Another motivation is "to create other positive moments for the customer as part of what we deliver for the partner," such as the Web site launched in October that touts all the various partners' cards, she says.
Barclaycard U.S. also is planning on revamping its servicing site for all of its cardholders later this year, a spokesperson says.
Adding the Barclaycard name to the Times Square display took advantage of "free real estate," Bottomley says. Barclays acquired the building last year along with the bankrupt Lehman Brothers' capital-markets businesses. It had been Lehman's headquarters and now is the U.S. headquarters for the company's investment-banking arm, Barclays Capital Inc.
This promotion of the Barclaycard brand in the United States does not signal broader ambitions for the company to branch out from its cobranded card businesses.
"Not right now," Bottomley said when asked if Barclaycard plans to issue cards solely under its own brand. "We're very focused on building out our partner portfolio."

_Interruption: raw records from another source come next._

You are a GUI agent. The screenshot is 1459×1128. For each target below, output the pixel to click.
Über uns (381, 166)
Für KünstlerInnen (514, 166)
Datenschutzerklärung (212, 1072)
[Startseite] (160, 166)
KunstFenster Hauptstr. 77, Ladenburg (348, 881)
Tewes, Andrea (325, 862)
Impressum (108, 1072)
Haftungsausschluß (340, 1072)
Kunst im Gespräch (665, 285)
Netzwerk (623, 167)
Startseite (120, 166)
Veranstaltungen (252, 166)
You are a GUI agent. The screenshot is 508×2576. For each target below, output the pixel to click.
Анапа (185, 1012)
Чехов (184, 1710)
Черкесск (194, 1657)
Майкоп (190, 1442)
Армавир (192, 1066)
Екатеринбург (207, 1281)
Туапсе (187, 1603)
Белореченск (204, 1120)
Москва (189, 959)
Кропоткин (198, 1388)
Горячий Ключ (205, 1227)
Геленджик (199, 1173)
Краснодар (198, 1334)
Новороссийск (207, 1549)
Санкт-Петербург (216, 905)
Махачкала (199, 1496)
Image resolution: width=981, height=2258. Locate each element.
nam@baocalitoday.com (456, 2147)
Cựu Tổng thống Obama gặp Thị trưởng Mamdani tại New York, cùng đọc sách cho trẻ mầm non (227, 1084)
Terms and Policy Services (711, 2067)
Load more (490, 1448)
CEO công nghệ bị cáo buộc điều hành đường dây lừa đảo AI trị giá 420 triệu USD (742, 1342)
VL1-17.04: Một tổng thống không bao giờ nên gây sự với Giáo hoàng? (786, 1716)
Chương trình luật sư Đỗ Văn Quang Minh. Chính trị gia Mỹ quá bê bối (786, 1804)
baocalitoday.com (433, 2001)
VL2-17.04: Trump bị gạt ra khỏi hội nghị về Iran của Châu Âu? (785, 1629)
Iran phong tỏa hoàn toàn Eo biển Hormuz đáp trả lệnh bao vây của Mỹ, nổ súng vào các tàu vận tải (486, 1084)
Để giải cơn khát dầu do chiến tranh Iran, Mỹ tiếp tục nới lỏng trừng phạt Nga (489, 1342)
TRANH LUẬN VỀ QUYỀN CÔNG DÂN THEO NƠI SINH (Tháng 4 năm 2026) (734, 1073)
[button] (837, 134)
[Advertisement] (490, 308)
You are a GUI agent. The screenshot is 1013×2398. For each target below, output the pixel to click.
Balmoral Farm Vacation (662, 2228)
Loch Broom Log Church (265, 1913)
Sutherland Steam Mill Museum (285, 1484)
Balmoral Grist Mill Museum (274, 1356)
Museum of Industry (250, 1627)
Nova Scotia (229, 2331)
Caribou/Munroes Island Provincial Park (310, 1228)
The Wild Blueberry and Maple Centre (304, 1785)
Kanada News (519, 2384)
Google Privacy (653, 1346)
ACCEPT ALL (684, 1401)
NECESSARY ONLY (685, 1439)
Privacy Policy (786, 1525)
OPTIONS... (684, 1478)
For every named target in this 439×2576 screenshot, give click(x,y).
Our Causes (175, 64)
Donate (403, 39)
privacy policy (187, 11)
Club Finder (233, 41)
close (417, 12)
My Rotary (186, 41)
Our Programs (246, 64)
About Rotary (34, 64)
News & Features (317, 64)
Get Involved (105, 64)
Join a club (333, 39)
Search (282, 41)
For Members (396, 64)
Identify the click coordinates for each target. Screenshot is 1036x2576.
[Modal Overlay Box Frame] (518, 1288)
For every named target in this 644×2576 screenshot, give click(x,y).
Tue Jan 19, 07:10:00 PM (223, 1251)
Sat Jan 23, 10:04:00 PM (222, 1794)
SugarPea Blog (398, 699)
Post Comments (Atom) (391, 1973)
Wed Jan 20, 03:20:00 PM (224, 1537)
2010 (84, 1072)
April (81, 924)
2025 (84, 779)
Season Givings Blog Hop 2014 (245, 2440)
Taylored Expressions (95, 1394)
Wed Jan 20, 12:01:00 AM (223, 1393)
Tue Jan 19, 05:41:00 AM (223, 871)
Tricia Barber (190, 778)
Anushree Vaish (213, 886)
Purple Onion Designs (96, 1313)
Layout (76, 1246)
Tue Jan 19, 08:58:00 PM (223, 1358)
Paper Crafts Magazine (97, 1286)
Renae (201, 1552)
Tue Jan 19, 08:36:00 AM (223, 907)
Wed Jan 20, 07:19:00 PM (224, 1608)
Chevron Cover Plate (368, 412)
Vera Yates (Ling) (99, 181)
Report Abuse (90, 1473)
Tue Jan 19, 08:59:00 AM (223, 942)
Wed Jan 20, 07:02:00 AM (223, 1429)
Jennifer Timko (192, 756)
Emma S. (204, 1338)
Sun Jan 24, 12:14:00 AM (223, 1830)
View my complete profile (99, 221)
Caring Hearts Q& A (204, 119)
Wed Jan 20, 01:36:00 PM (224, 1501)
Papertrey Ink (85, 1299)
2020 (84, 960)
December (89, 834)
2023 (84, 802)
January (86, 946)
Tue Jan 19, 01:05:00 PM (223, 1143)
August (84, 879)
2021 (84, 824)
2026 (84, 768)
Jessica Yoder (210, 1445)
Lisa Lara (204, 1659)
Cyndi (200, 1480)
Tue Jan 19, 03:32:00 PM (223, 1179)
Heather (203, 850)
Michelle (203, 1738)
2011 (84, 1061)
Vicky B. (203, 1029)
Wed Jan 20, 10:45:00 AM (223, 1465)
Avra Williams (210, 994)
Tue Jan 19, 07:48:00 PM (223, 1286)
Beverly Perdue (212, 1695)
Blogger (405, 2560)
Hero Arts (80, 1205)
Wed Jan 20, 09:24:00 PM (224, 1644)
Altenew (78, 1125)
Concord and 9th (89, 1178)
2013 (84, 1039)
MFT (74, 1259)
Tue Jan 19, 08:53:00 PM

She repeatedly likened Barclaycard's ideal brand identity to that of the Intel chips inside many personal computers and laptops.
"We're an ingredient in what that partner is providing, and there are positives and negatives that come along with being that ingredient," she says. "I'm sure not every Intel chip works perfectly in an IBM laptop, but Intel stands for a level of quality" in the overall product.
But branding experts say that strategy is easier said than done.
"Everybody wants to be the 'powered by' brand. It works for Intel, but it doesn't work for a lot of people who try it," says Jim Alcott, a partner in the marketing agency Alcott Whitney.
"It is a worthy endeavor, but the 'powered by' is tough to pull off. … I'm not sure that credit [cardholders] care that it's Barclays or MBNA or Citigroup unless it's a really different experience."
Barclaycard's relative lack of brand recognition in the U.S. could work to its advantage, Reed Smith's Rosenbaum says.
In light of the regulatory and reputational issues that most credit card companies are facing, "you can look at it as, 'What a silly time to enter the market'" or as "what a brilliant time to enter the market, when consumers can find some comfort with a recognized brand name" without some of the baggage facing better-known card companies here, he says. CP
(Maria Aspan is a reporter with American Banker.)